Monday, June 28, 2021

Homo Longi Were Probably Denisovans

Homo longi ("Dragon men") the new species identification temporarily assigned to a Chinese specimen with a mix of archaic and modern features was probably one of a fairly heterogeneous species of hominin known genetically as Denisovans after the cave in Siberia where their DNA was first characterized. They were the predominant post-Homo erectus hominin of Asia and modern Papuans and Australian aborigines have particularly high level of Denisovan admixture which is present at trace levels in other Asians and in the indigenous peoples of the Americas. 
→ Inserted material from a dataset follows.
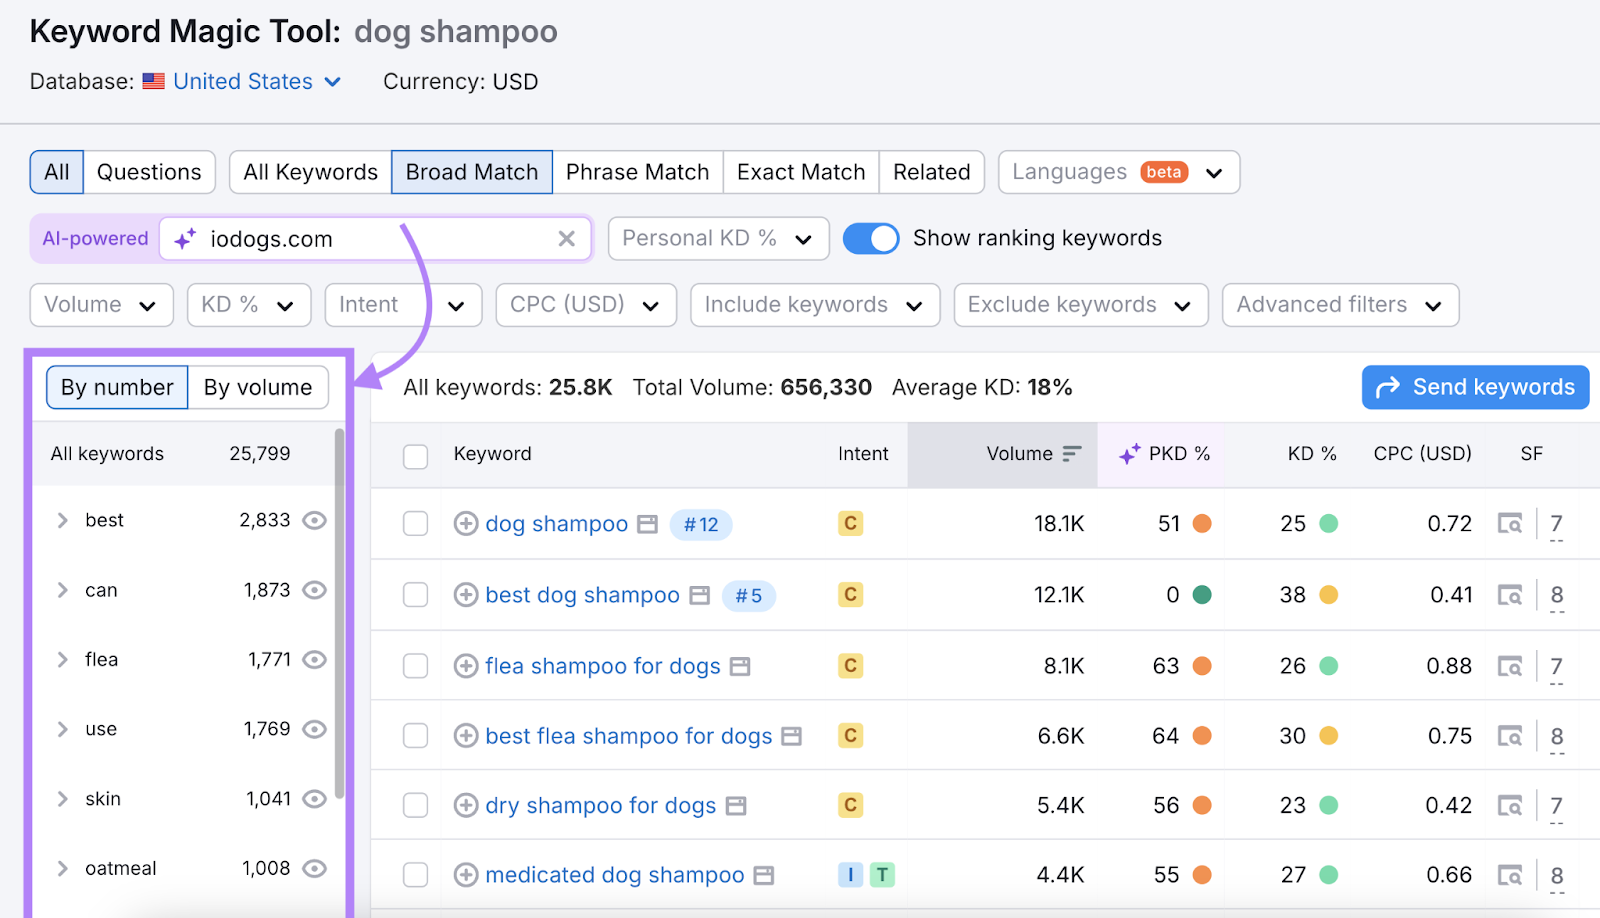The image size is (1600, 918).
Task: Click SERP features icon in dry shampoo row
Action: point(1509,806)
Their facial structure, although not necessarily their stature or build, resembles the typical artistic depiction of J.R.R. Tolkien's dwarves. An artist's impression of this archaic hominin previously known only from teeth and DNA is as follows:
 
Background and Analysis


The images above (via John Hawks) capture the big picture of archaic hominins. As Razib Khan explains, setting the background:
In 2010, genomes recovered from ancient remains of “archaic hominins” in Eurasia turned out to have genetic matches in many modern humans. . . . we had to get used to the new reality that a solid 2-3% of the ancestry of all humans outside Africa is Neanderthal. About 5% of the ancestry of Melanesian groups, like the Papuans of New Guinea, actually comes from a previously unimagined new human lineage discovered in Denisova cave, in Siberia of all places. . . . Trace, but detectable (0.2% or so), levels of “Denisovan” ancestry are found across South, Southeast, and East Asia (as well as among indigenous people of the Americas). Similarly, trace but detectable levels of Neanderthal ancestry actually appear in most African populations. And, though we have no ancient genomes to make the triumphant ID, a great deal of circumstantial DNA evidence indicates that many African groups harbor silent “archaic” lineages equivalent to Neanderthals and Denisovans. We call them “ghost” populations. We know they’re there in the genomes, but we have no fossils to identify them with. . . . an Israeli group has a paper out in Science on a human population discovered there which seems to resemble Neanderthals and dates to 120,000 to 140,000 years ago. . . .
Neanderthals, Denisovans, and modern humans are just the main actors in the plotline of our species’ recent origins. Today on our planet there is just one human species, but this is an exceptional moment. For most of the past few million years there were many human species. Up until 50,000 years ago in the Southeast Asian islands of Flores and Luzon, we see strong evidence of very specialized species of small humans, the pygmy Hobbits and Homo luzonensis. They are different not only from each other, but from modern humans, Denisovans and Neanderthals. In Africa, there were almost certainly very different human populations which over time were absorbed, just as the Denisovans and Neanderthals were. Homo naledi in South Africa almost certainly persisted down to the period of the rise of modern humans on the continent, 200,000 years ago.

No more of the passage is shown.